All calls are charged according to the time of day. Standard rate is weekdays 8 am to 6 pm; cheap rate is weekdays 6 pm to 8 am and all day on weekends, when it's even cheaper. A local call before 6 pm costs 15p, 30p from a pay phone for three minutes. A daytime call to the United States will cost 24p a minute on a regular phone (weekends are cheaper), 80p on a pay phone.
To call a number with the same area code as the number from which you are dialing, omit the area-code digits when you dial. For long-distance calls within Britain, dial the area code (which usually begins with 01), followed by the telephone number. In provincial areas the dialing codes for nearby towns are often posted in the booth.
To call the operator, dial 100; directory inquiries (information), 118-500; international directory inquiries, 118-505.
In Scotland cellular-phone numbers, the 0800 toll-free code, and local-rate 0345 numbers do not have a 1 after the initial 0, nor do many premium-rate numbers, for example 0891, and special-rate numbers, for example 08705.
Freephone (toll-free) numbers start with 0800 or 0808; national information numbers start with 0845. A word of warning: 0870 numbers are not toll-free numbers; in fact, numbers beginning with 0871 or the 0900 prefix are premium-rate numbers, and it costs extra to call them. The amount varies and is usually relatively small when dialed from within the country but can be excessive when dialed from outside the United Kingdom.
Calling Outside Scotland
The country code for the United States is 1.

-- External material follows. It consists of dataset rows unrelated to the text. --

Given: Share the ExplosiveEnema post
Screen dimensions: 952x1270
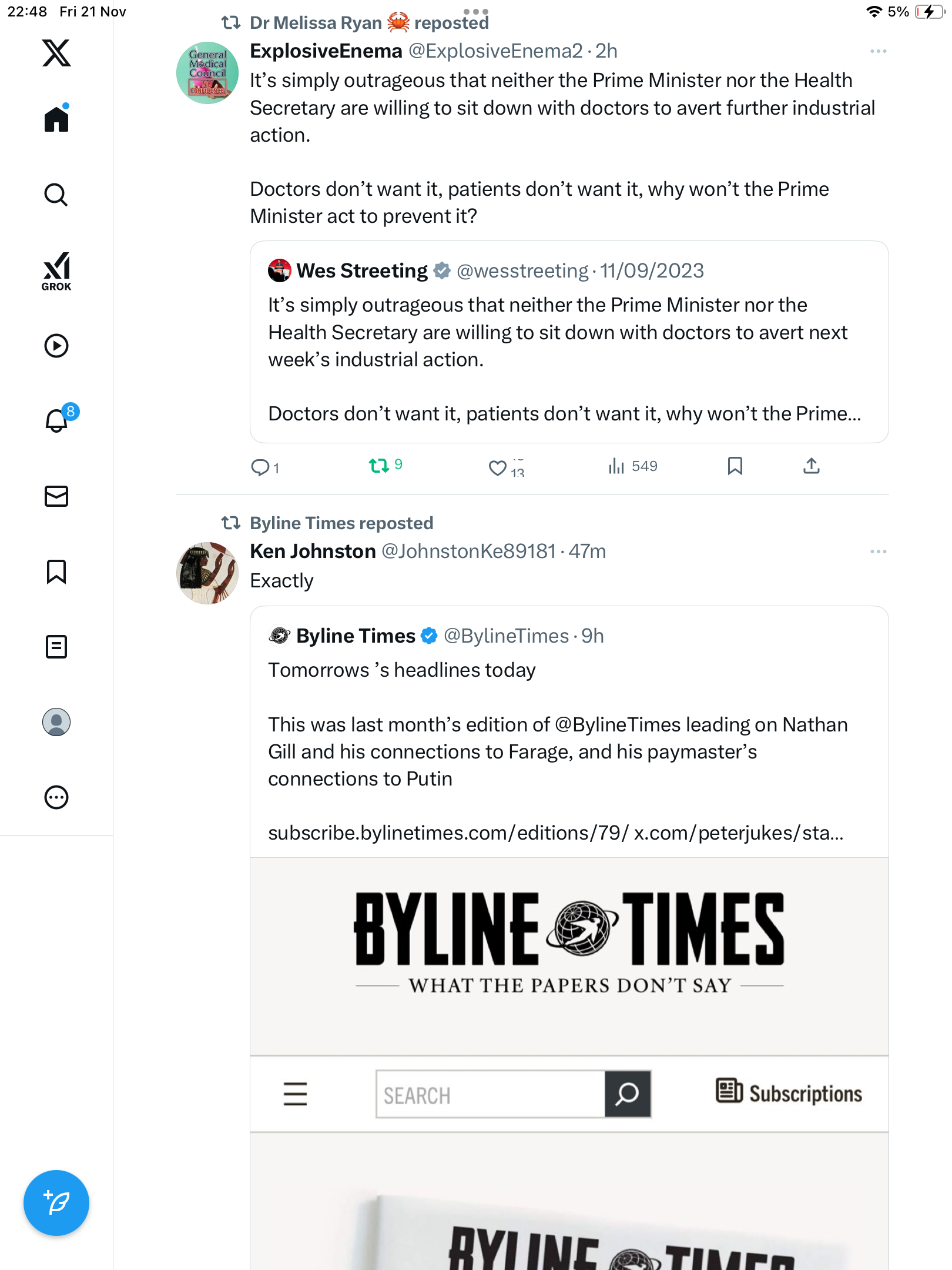Looking at the screenshot, I should point(811,466).
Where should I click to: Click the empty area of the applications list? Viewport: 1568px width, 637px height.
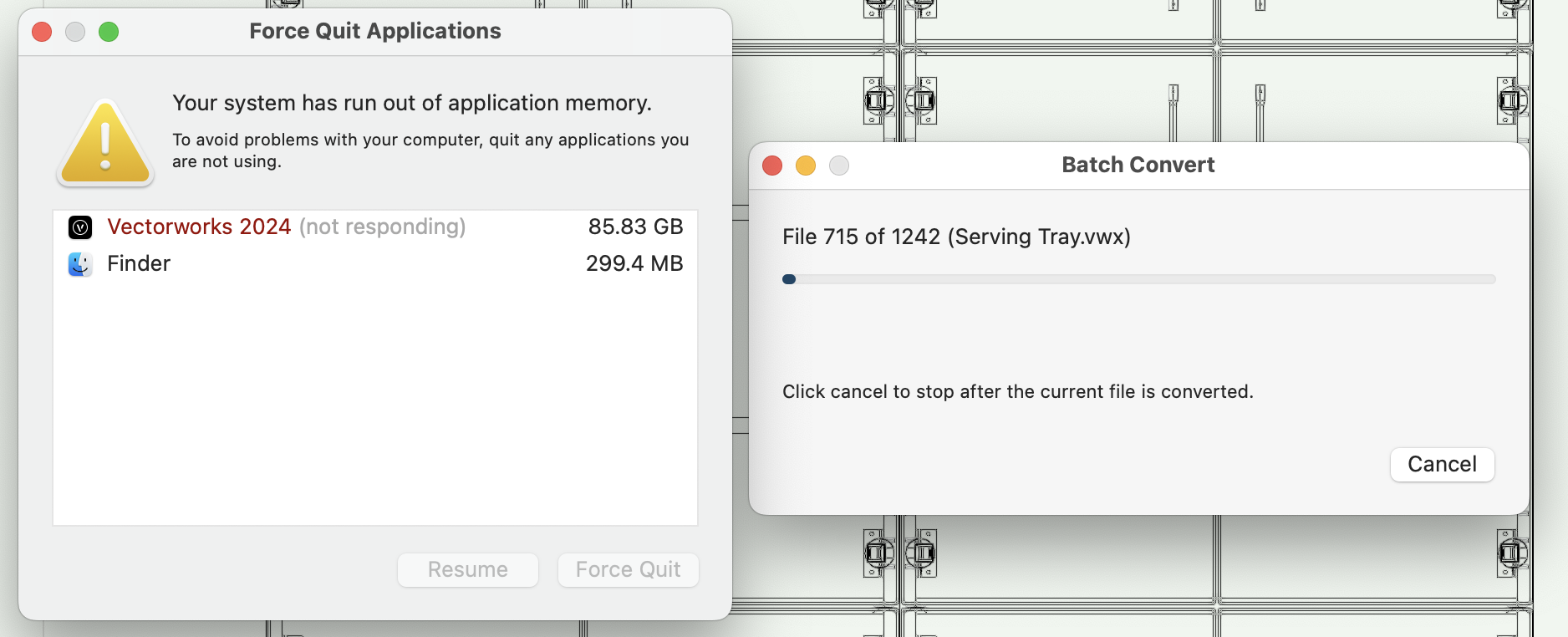pos(374,401)
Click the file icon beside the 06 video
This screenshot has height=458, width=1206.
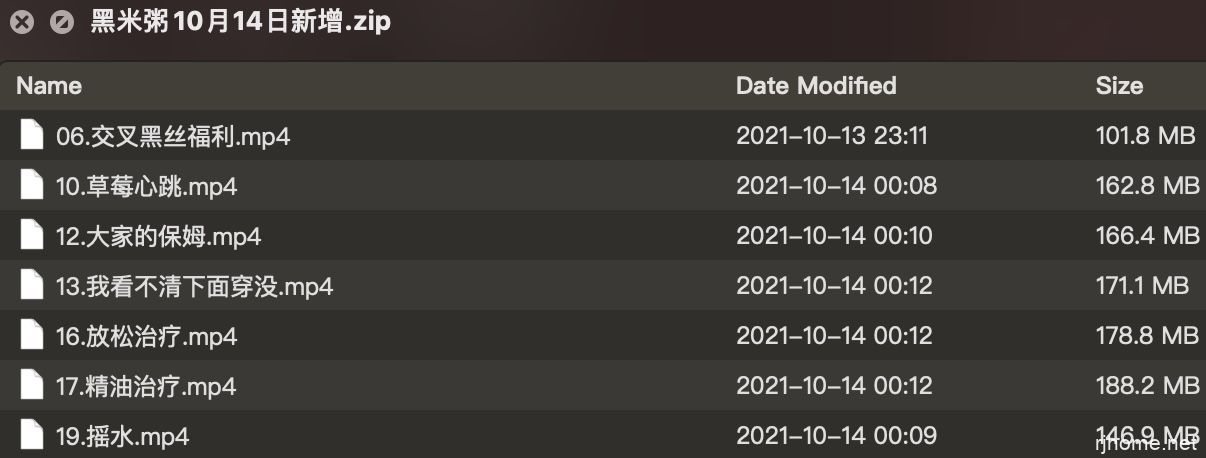[x=32, y=136]
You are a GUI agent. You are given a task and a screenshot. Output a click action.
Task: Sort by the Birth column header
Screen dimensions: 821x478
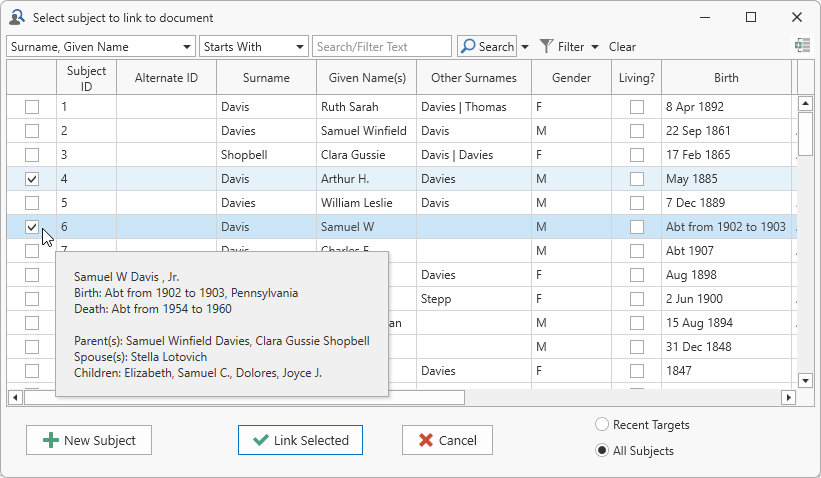pyautogui.click(x=726, y=78)
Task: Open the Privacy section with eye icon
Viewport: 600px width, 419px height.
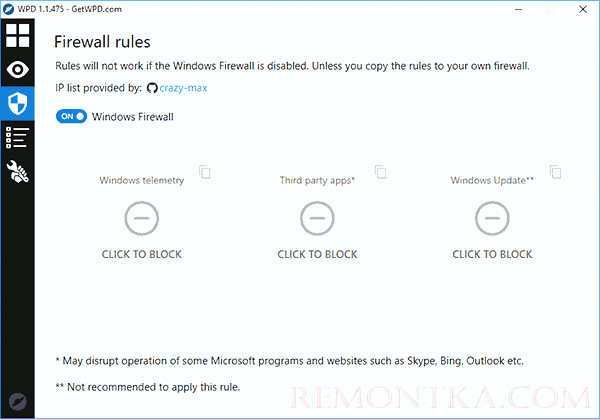Action: 17,70
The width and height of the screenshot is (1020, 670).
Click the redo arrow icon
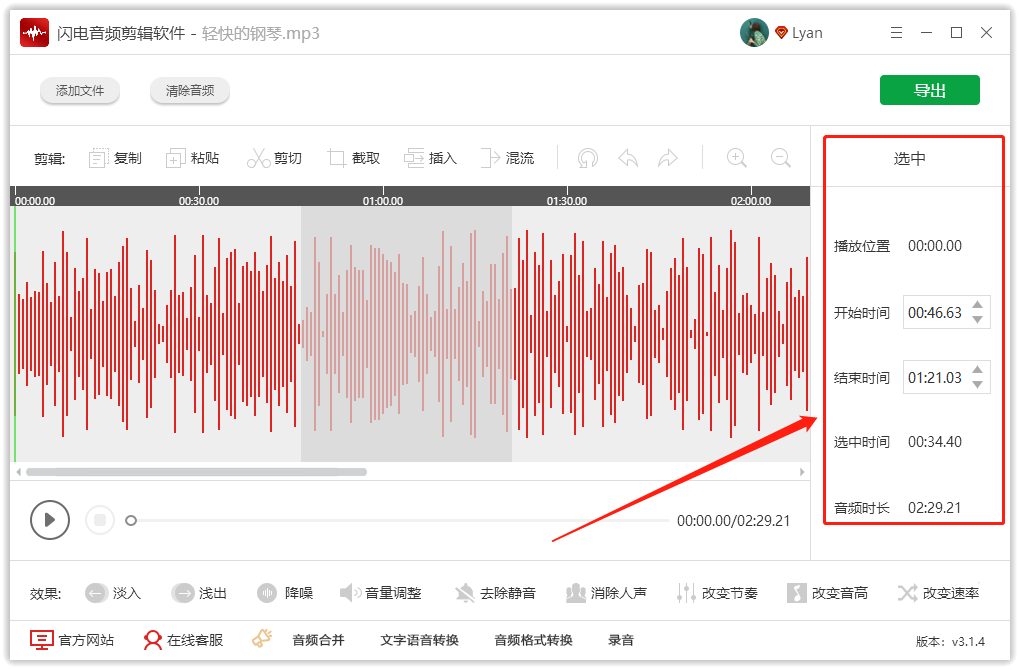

To make international calls from Scotland, dial 00 + the country code + area code + number. For the international operator, credit card, or collect calls, dial 155.
AT&T Direct (0800/013-0011. www.att.com.)
MCI WorldPhone (0800/279-5088. www.consumer.mci.com.)
Sprint International Access (0808/234-6616. www.sprint.com.)
You can purchase BT (British Telecom) phone cards for use on public phones from shops, post offices, and newsstands. They're ideal for longer calls, are composed of units of 20p, and come in values of £2, £5, £10, and £20. An indicator panel on the phone shows the number of units you've used; at the end of your call the card is returned. Where credit cards are taken, slide the card through, as indicated. Beware of buying cards that require you to dial a free phone number; some of these are not legitimate. It's better to get a BT card.
If you have a multiband phone (some countries use different frequencies than what's used in the United States) and your service provider uses the world-standard GSM network (as do T-Mobile, Cingular, and Verizon), you can probably use your phone abroad. Roaming fees can be steep, however: 99¢ a minute is considered reasonable. And overseas you normally pay the toll charges for incoming calls. It's almost always cheaper to send a text message than to make a call, since text messages have a very low set fee (often less than 5¢).
If you just want to make local calls, consider buying a new SIM card (note that your provider may have to unlock your phone for you to use a different SIM card) and a prepaid-service plan in the destination. You'll then have a local number and can make local calls at local rates.
Cell phones are getting less and less expensive to buy; so much so that it's now cheaper to buy a new cell phone while abroad than it is to rent one. Rates run from as low as £20 a month for unlimited calls with a pay-as-you-go card.